Brains are glorified pattern matchers, but we hadn't yet figured out how to judge the quality of a perceived pattern, so in a desperate fit of apophenia, religions naturally emerged. Eventually we stepped back and developed systematic ways of distinguishing good patterns from bad. We call this system science.
Edison said, "I didn't fail. I just found 2,000 ways not to make a lightbulb; I only needed to find one way to make it work." I see the thousands of religions that humans have come up with as those 2,000 non-light bulbs, and science as the one method that works. Now that we have a working light bulb, we can throw out those other attempts.
I'm also curious why you believe evolution to be a metaphysical concept. From my POV you're introducing unnecessary, loaded terms like "religion" to explain phenomena that are already explained without them.
"Religion" is much more than "just the word for the collection of knowledge about how the society should operate". Maybe "ethics" is a better term for that?
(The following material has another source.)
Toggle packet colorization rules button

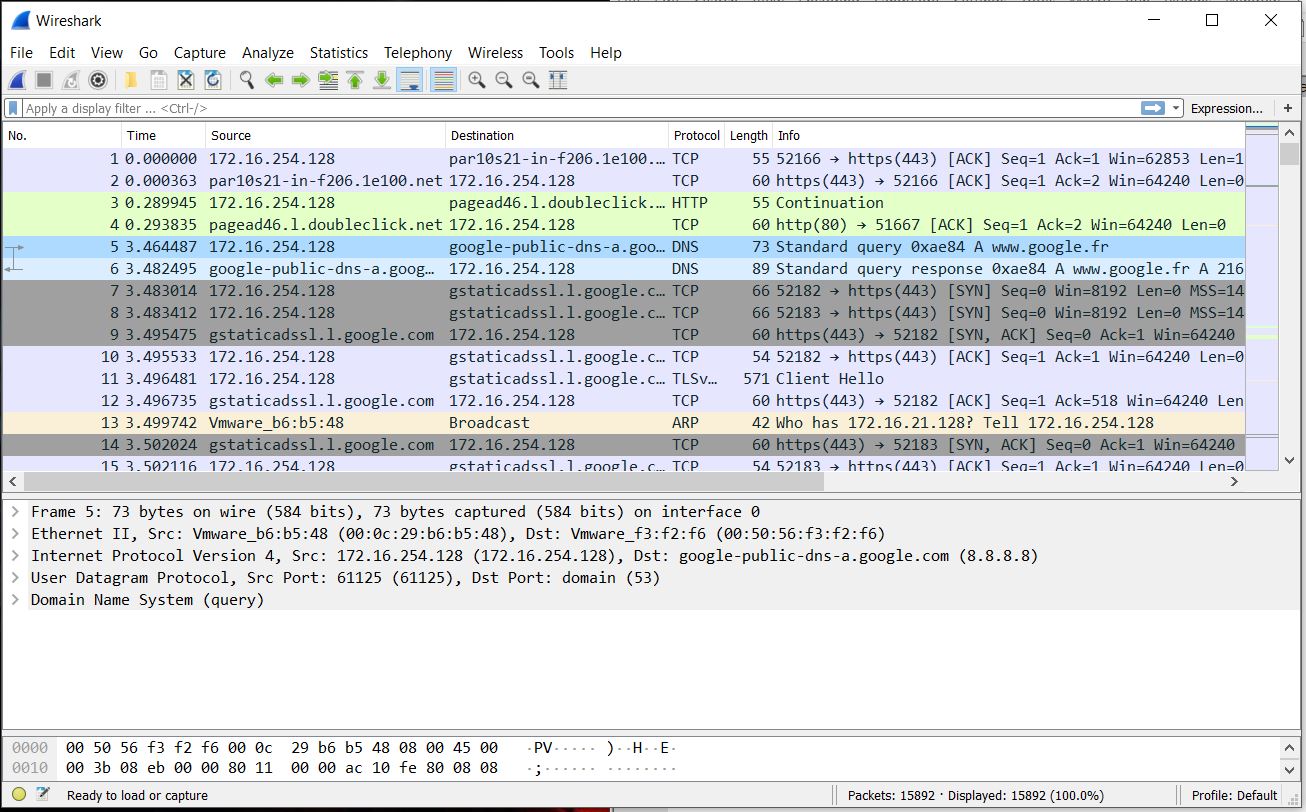click(443, 80)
Religion is a very loaded term. The history of religion represents an ecosystem of competing industries vying for power over each other. I agree that religion has been used as a tool to influence the behavior of human society for both good and bad, but so has advertising and marketing (bacon for breakfast, diamonds for wedding bands, KFC for Christmas, etc.). Does that make advertising religion? Is religion a form of advertising? Or are they both just superfluous terms for something more simple: evolution.
To say there are smarter options now is different from saying it didn't work then. Getting illiterate people to gather for a sermon where they could be told to avoid shellfish that could kill them and to avoid harming other people (because an invisible wrathful being would catch them even if the society they lived in did not) served a purpose then that we have developed better systems for since.